■ Data records:
▽
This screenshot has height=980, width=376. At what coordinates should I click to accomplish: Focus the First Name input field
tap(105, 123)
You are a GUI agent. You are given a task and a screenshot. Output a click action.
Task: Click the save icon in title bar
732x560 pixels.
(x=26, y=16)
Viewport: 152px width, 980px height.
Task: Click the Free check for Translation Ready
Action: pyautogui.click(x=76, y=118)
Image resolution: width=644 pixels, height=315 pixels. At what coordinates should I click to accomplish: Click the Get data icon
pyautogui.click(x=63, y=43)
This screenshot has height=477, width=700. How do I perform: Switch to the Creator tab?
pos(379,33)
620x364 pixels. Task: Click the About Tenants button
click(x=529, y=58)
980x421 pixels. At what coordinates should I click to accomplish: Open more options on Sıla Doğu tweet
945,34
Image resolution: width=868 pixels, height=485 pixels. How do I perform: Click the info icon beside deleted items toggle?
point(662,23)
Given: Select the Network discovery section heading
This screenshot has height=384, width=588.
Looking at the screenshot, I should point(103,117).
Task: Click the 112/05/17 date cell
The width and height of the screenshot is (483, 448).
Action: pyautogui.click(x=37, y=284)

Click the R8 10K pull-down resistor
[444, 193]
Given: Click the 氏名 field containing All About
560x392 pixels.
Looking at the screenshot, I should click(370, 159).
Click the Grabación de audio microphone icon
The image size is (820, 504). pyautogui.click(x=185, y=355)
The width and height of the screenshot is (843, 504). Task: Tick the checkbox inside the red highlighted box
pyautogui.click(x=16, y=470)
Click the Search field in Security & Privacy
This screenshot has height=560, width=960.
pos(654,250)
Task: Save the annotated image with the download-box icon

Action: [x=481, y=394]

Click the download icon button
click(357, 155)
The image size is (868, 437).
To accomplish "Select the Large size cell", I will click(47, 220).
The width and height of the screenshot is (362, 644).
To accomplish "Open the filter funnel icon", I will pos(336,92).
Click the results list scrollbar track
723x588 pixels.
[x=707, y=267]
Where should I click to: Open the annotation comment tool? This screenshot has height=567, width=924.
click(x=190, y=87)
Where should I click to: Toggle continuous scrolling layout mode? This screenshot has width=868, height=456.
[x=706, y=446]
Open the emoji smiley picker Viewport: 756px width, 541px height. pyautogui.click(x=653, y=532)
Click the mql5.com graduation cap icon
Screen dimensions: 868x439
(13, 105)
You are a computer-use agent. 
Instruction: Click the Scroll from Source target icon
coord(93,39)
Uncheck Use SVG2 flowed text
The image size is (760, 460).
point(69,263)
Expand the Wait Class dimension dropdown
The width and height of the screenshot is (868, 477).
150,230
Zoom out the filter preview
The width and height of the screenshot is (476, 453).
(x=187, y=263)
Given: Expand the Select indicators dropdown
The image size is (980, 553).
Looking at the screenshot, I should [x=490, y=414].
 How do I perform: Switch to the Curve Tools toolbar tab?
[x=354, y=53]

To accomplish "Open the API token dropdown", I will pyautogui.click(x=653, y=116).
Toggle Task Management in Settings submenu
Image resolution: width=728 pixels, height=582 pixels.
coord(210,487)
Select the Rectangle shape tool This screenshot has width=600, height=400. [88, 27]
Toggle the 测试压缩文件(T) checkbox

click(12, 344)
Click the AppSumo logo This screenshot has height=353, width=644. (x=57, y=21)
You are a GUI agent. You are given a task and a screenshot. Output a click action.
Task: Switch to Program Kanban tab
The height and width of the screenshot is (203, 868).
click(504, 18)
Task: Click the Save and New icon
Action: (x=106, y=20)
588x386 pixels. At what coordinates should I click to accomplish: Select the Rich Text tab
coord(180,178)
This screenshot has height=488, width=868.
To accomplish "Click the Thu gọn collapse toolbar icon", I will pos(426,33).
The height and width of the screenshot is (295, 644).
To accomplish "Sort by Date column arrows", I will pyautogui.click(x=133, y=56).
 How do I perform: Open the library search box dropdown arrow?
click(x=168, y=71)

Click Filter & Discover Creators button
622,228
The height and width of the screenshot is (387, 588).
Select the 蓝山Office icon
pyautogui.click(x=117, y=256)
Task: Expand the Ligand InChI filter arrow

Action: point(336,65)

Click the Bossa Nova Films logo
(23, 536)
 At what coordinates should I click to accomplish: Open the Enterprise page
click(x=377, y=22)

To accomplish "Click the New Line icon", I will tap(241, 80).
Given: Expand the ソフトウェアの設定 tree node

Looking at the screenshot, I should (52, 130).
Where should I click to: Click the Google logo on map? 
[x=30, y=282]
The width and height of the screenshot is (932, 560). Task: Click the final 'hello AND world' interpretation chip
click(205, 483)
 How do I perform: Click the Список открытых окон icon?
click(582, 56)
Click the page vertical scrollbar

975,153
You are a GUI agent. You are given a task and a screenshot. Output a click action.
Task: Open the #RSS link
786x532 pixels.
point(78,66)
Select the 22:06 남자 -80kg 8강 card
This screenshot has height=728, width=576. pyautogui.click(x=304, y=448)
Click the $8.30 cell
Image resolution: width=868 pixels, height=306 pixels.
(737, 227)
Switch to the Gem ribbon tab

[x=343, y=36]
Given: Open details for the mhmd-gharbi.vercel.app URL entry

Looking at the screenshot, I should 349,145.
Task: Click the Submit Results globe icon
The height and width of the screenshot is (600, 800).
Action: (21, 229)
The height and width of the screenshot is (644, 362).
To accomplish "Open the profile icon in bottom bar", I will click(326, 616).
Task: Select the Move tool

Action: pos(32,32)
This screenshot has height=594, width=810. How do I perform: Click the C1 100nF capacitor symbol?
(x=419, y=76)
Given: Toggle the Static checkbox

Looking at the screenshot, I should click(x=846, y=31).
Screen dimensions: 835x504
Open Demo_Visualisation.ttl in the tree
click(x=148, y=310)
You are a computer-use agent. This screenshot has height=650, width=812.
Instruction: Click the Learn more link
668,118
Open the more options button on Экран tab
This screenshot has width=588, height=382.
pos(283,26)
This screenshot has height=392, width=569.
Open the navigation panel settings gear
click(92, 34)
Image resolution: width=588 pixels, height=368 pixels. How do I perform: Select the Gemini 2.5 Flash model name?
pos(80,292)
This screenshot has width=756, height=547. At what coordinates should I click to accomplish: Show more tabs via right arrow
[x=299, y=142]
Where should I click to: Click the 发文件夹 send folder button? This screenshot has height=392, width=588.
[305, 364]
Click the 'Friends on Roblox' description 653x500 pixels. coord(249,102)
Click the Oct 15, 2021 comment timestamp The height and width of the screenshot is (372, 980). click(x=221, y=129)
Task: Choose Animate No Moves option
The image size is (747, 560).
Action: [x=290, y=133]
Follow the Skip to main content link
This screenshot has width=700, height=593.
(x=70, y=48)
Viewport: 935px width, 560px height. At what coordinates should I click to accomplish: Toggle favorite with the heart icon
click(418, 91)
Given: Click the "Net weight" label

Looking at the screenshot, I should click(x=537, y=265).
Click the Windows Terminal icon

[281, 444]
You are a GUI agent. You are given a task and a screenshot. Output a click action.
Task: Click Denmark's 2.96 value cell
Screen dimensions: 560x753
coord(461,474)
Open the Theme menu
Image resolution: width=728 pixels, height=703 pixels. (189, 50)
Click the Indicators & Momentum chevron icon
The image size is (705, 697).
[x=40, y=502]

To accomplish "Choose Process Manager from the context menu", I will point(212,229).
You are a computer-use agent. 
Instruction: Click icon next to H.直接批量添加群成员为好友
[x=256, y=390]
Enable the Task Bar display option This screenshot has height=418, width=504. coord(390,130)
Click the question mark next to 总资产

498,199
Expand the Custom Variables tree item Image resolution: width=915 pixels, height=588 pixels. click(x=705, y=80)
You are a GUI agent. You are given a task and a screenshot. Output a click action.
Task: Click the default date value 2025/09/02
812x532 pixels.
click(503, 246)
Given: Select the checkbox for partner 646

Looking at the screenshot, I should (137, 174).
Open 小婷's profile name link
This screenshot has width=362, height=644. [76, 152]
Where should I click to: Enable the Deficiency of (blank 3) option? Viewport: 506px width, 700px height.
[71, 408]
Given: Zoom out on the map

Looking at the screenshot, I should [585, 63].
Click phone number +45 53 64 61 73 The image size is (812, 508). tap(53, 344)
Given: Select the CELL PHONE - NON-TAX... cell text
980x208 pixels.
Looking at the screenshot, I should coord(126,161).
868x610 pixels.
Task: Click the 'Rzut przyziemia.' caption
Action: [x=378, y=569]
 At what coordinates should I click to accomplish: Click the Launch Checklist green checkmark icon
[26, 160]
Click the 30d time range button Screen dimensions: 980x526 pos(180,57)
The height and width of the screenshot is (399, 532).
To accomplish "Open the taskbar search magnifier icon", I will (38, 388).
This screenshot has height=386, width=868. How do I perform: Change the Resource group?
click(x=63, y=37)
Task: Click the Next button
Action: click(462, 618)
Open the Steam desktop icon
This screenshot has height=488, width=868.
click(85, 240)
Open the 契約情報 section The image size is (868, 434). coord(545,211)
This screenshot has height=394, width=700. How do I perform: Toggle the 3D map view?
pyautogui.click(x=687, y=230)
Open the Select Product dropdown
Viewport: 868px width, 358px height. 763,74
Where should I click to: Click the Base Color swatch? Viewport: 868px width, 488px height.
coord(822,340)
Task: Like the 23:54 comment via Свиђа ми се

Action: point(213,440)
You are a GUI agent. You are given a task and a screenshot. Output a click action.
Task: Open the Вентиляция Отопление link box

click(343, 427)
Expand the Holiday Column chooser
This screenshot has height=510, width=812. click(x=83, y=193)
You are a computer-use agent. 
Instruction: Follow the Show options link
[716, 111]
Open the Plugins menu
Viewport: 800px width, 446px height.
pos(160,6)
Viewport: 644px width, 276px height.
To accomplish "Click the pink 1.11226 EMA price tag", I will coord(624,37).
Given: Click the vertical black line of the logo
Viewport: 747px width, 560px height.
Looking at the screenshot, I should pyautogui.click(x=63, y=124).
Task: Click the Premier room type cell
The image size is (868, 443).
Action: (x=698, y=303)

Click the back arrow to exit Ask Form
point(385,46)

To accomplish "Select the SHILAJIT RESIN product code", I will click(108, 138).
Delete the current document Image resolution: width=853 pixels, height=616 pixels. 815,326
△
■ Exercise directions:
The answer is the run of lines above from the line containing "Open the 契約情報" through the line containing "Viewport: 644px width, 276px height.", copied exactly and alone.

■ Response:
Open the 契約情報 section The image size is (868, 434). coord(545,211)
This screenshot has height=394, width=700. How do I perform: Toggle the 3D map view?
pyautogui.click(x=687, y=230)
Open the Select Product dropdown
Viewport: 868px width, 358px height. 763,74
Where should I click to: Click the Base Color swatch? Viewport: 868px width, 488px height.
coord(822,340)
Task: Like the 23:54 comment via Свиђа ми се

Action: point(213,440)
You are a GUI agent. You are given a task and a screenshot. Output a click action.
Task: Open the Вентиляция Отопление link box

click(343, 427)
Expand the Holiday Column chooser
This screenshot has height=510, width=812. click(x=83, y=193)
You are a computer-use agent. 
Instruction: Follow the Show options link
[716, 111]
Open the Plugins menu
Viewport: 800px width, 446px height.
pos(160,6)
Viewport: 644px width, 276px height.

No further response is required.